1119-OR: The Concurrent Validity of Abnormal DPNCheck for Confirmed Diabetic Peripheral Neuropathy: Time to Use This Screening Device in Routine Practice?



Introduction and Objective: Bedside clinical methods to screen diabetic peripheral neuropathy (DPN) are not reproducible and detect DPN late. In a recent study of diabetes patients, DPN was detected in 14.4% using the 10 g monofilament (10gMF), increasing to 51.5% with DPN-Check, a point-of-care device measuring sural nerve conduction velocity and amplitude.
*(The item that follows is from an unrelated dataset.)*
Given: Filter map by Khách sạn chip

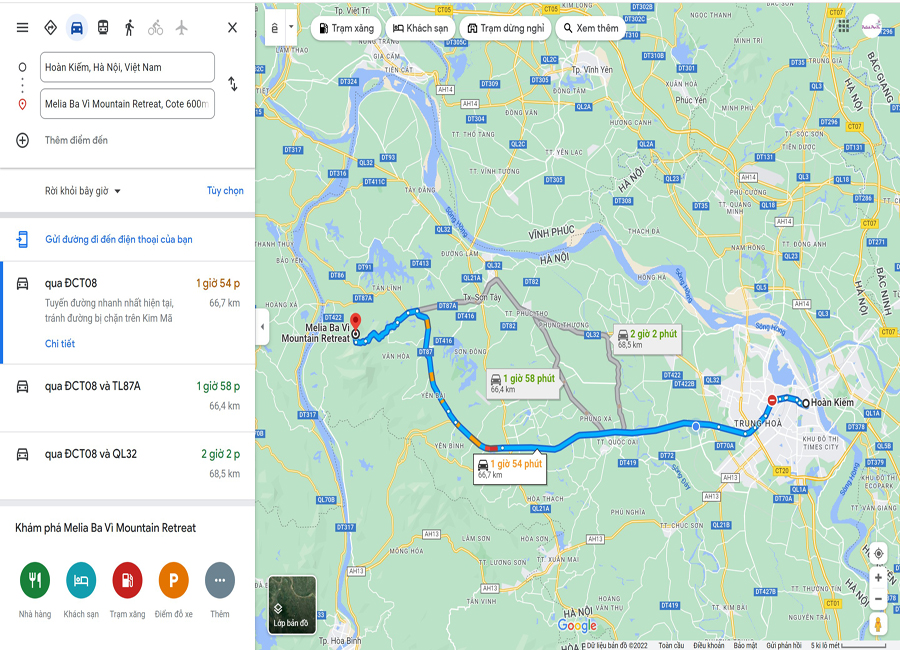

We evaluated whether DPN-Check-positive subjects have “confirmed” clinical DPN according to gold-standard Toronto Consensus criteria.Methods: 133 participants with type 2 diabetes (mean duration 10±6.7 years; age 55.1±8.4 years; 55% females) with abnormal DPN-Check sural amplitude and/or conduction velocity underwent assessment with the Modified Toronto Clinical Neuropathy Score (mTCNS), conventional nerve conduction studies (sural, peroneal, tibial) and intraepidermal nerve fibre density (IENFD) from ankle skin biopsies. Confirmed DPN was defined as abnormal mTCNS with abnormal nerve conduction studies and/or reduced IENFD. Receiver-operating characteristic (ROC) curves evaluated the diagnostic utility of DPN-Check for confirmed DPN.Results: The AUROC for abnormal DPN-Check amplitude and velocity was 0.74 (95% CI 0.64: 0.83) and 0.75 (0.66: 0.84), respectively. Correlations between DPN-Check sural amplitude and velocity and mTCNS symptom scores were r=0.12 (p=0.3) and r=0.24 (p=0.04); correlations with mTCNS examination scores were r=-0.40 (p<0.001) and r=-0.40 (p<0.001). DPN-Check amplitude and velocity correlated with conventional sural nerve NCS [amplitude r=0.66 (p<0.001); velocity r=0.41 (p=0.01)]. IENFD correlated with DPN-Check amplitude (r=0.45; p<0.001) and velocity (r=0.39; p<0.001).Conclusion: Screen detected subjects with DPN-Check, a quick and objective measure of DPN, have a high probability of having confirmed DPN and an abnormal IENFD, supporting the routine use of this device in clinical practice.

Disclosure

M. Goonoo: None. D. Selvarajah: Speaker’s Bureau; Current; Grünenthal Group. Research Support; Current; Abbott Diabetes, Tandem Diabetes Care, Inc., Dexcom, Inc. T. Fanous: None. K. Low: None. M.A. Abera: None. G. Sloan: None. S. Caunt: None. D.G. Rao: None. P. Karlsson: Consultant; Current; AstraZeneca, Vertex Pharmaceuticals Incorporated. S. Tesfaye: Advisory Panel; Current; AstraZeneca, Nevro Corp. Speaker’s Bureau; Current; Novo Nordisk, Viatris Inc., Medtronic. Advisory Panel; Current; Bayer AG, Wörwag Pharma GmbH & Co. KG. Advisory Panel; Ended; Procter & Gamble, Grünenthal Group.